+++ Extrait

Dans une telle dégradation de la santé où s’expriment des expériences de mal mourir ou de peur de mal mourir, nous appréhendons l’émergence possible de demandes à mourir par défaut de bons soins, ou crainte de défaut de bons soins.

Des points aveugles quant à la solidarité nationale, pourtant en interaction avec la question de la fin de vie, subsistent : la dépendance du grand âge, le monde du handicap, les personnes vulnérables et dans la précarité. Une loi qui entend concilier la solidarité de la nation et l’autonomie de l’individu peut-elle être adoptée sans une réelle prise en considération de ces points aveugles ?

2. Sur ses aspects formels

Comment comprendre l’articulation entre les premiers articles de cette loi relatifs aux soins palliatifs et la suite immédiate du texte sur l’aide à mourir ?  Le risque d’une lenteur dans la mise en place et le développement d’une culture palliative ne se loge-t-il pas dans cette concomitance ?

++++++
+++ Données extraites

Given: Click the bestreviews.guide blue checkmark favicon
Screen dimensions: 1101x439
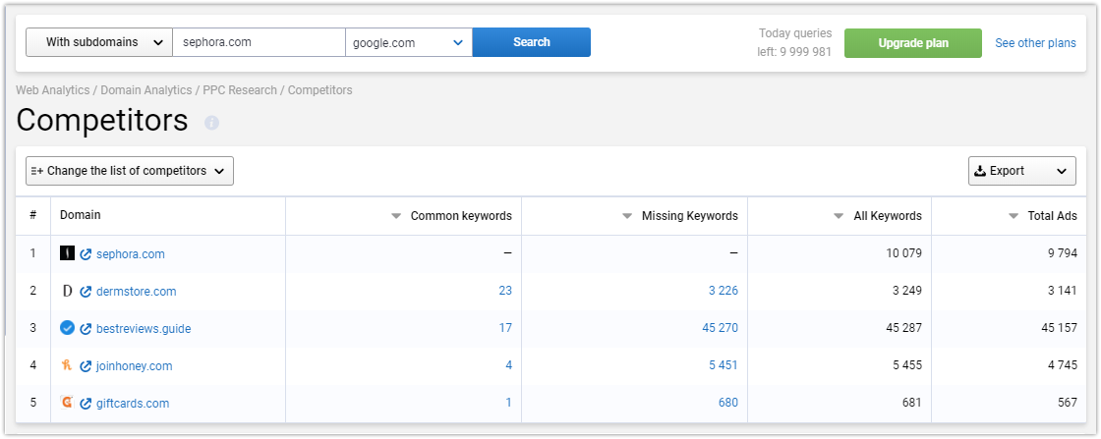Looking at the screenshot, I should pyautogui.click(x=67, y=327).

++++++
+++ Données extraites

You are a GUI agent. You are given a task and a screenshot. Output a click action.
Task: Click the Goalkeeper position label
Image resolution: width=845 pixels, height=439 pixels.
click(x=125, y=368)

++++++

[Consignes] Poursuivez l'extrait sur la loi relative à la fin de vie après sa dernière phrase. Les données extraites ne servent pas ici.

[Zone de réponse]
Il est inquiétant de repérer l’emploi, pour un sujet si sensible, d’une sémantique maniant l’euphémisme : ce projet de loi évoque une aide à mourir, ce qui semble présenter, sous une forme voilée mais non moins réelle, une ouverture vers l’euthanasie. De même, l’expression de soin ultime heurte la conscience de soignants pour qui une aide à mourir ne peut constituer en aucun cas un soin. Quant à la notion de fraternité invoquée ici, ne convient-elle pas mieux à l’aide à vivre pratiquée par les nombreux soignants engagés dans la fin de vie.

3. Sur les conditions d’application de la loi

Certaines procédures prévues par la loi demandent à être précisées et débattues :

La pratique de la collégialité est un point fort de la loi Clayes Léonetti, saluée par les soignants impliqués dans l’accompagnement de fin de vie.

 Dans le nouveau projet de loi initial, cette collégialité semble mise à mal par la modification des critères proposés. Le délai imparti aux différentes décisions et les modalités envisagées ne doivent-ils pas être évalués avec réalisme par rapport à l’activité tendue des médecins, en particulier en spécialité médecine générale ? Ces derniers ont-ils été suffisamment écoutés et consultés ? Des prises de décision rapides peuvent entraîner des fractures dans la qualité de la prise en charge et aggraver la situation de personnes vulnérables, isolées, précaires.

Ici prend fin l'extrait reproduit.